Scoring has three stages. First, the detector computes one per-attribute
IQR deviation score for each known attribute value using its exceedance
beyond the interval ``[Q1, Q3]`` in interquartile-range units. Second,
each per-attribute score is normalized by the learned
``fence_multiplier/1``, so that it reaches ``1.0`` exactly at the chosen
Tukey fence cutoff. Third, those normalized per-attribute scores are
aggregated into a single raw deviation score according to the learned
``score_mode/1`` option before being mapped to the interval
``[0.0, 1.0)`` using ``Score = Raw / (1 + Raw)``.

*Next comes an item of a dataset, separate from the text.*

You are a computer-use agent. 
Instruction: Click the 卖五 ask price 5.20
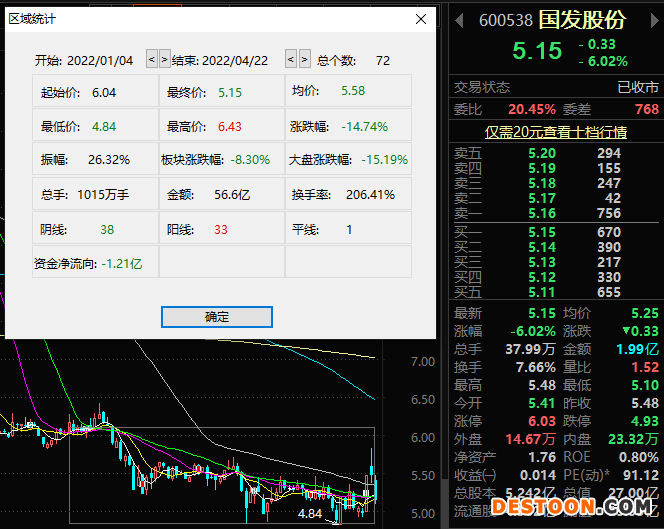[x=542, y=153]
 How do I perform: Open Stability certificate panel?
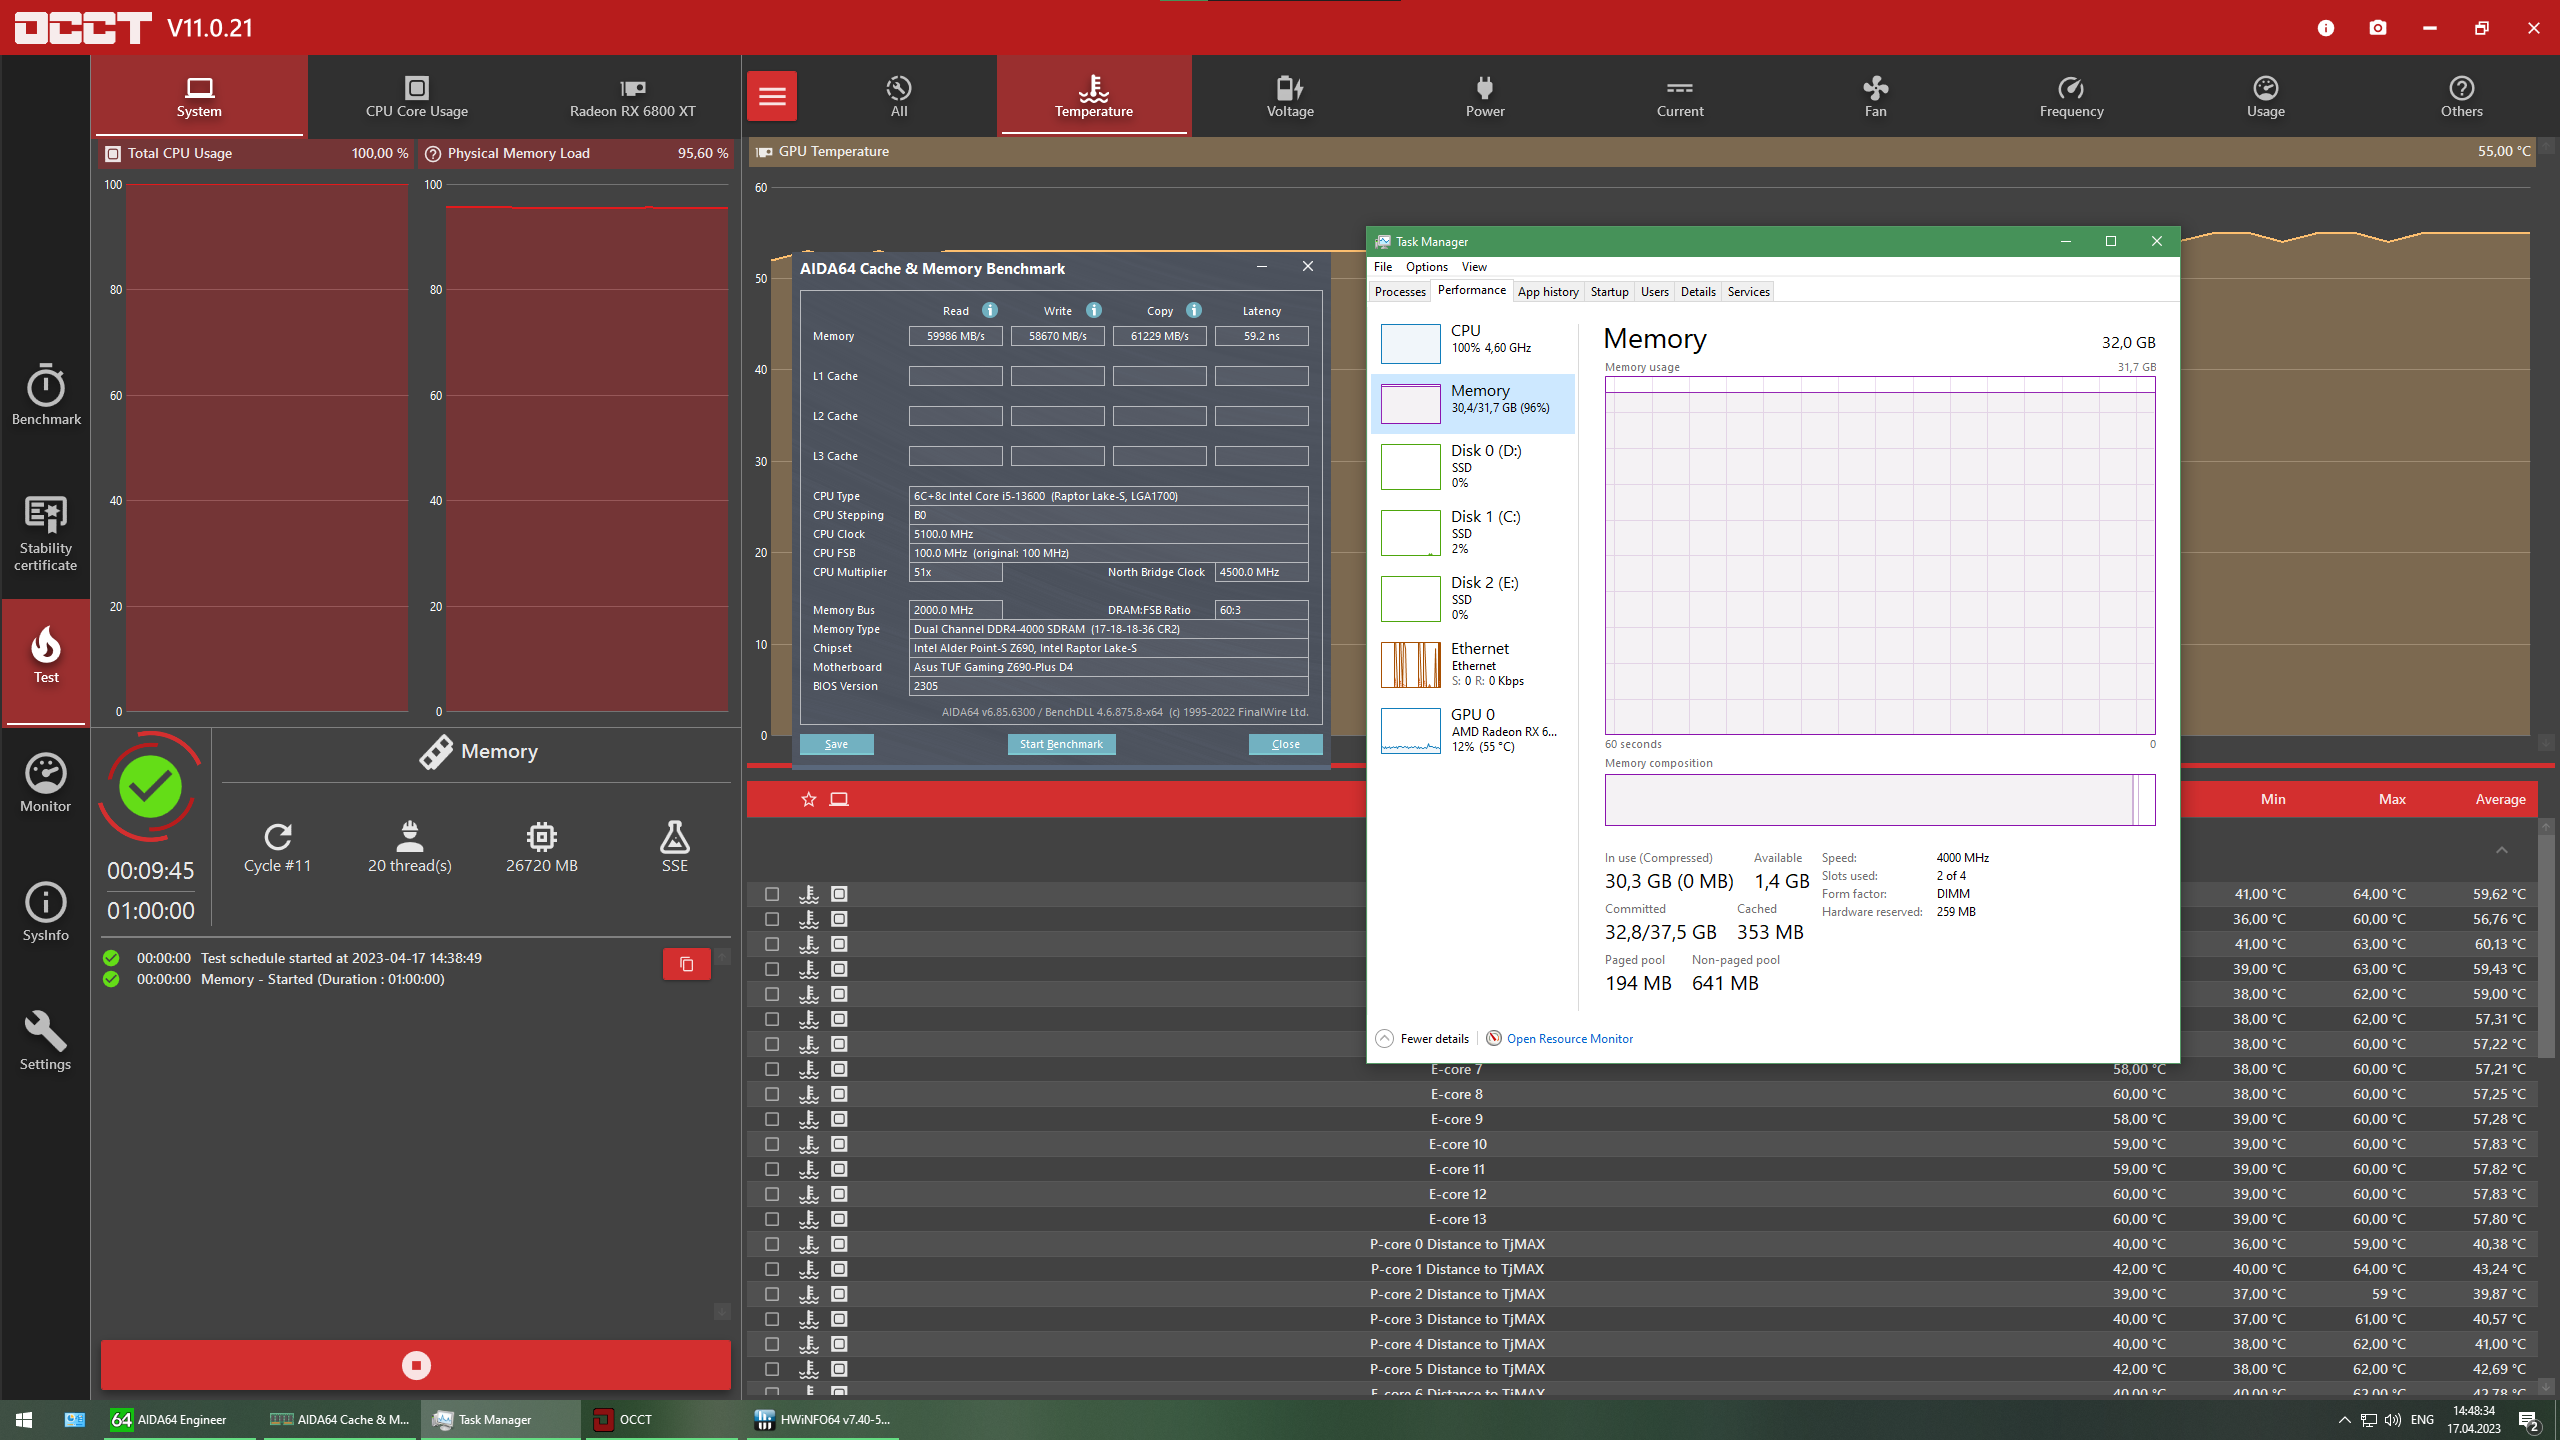[x=46, y=533]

The ``score_mode/1`` option does not change the per-attribute quartile
formula. It only changes the aggregation step. With
``score_mode(root_mean_square)``, the raw score is the root mean square
of the positive normalized per-attribute deviations, computed over the
attributes with positive deviation so that inlier padding does not
dilute fence-reaching anomalies. With
``score_mode(any_feature_extreme)``, the raw score is the maximum
normalized per-attribute deviation.

The ``fence_multiplier/1`` option defines the classical Tukey anomaly
cutoff and directly normalizes the per-attribute deviation scores. With
any learned ``fence_multiplier(K)``, a per-attribute score of ``1.0``
means the query has reached the chosen Tukey fence on that attribute, so
the default normalized threshold ``0.5`` corresponds to that cutoff in
both supported aggregation modes.

The ``baseline_class_values/1`` option declares which dataset class
labels are admissible for fitting the baseline quartiles and
interquartile ranges. The ``baseline_selection_policy/1`` option then
controls what happens when other labels are present in the training
data. The default ``reject`` policy raises a
``domain_error(baseline_only_training_data, Dataset)`` exception when
any non-baseline example is found. The ``filter`` policy removes
non-baseline examples before fitting.

Attributes with zero observed interquartile range are assigned a
fallback scale of ``1.0``. This keeps the detector well-defined for
singleton datasets or constant columns while still yielding zero score
for matching values and positive scores for deviating values.

The root-mean-square aggregation keeps the default threshold stable
while avoiding dilution from missing or neutral inlier attributes.

Use ``score_mode(any_feature_extreme)`` when a single extreme feature
should be sufficient to flag an anomaly in high-dimensional data.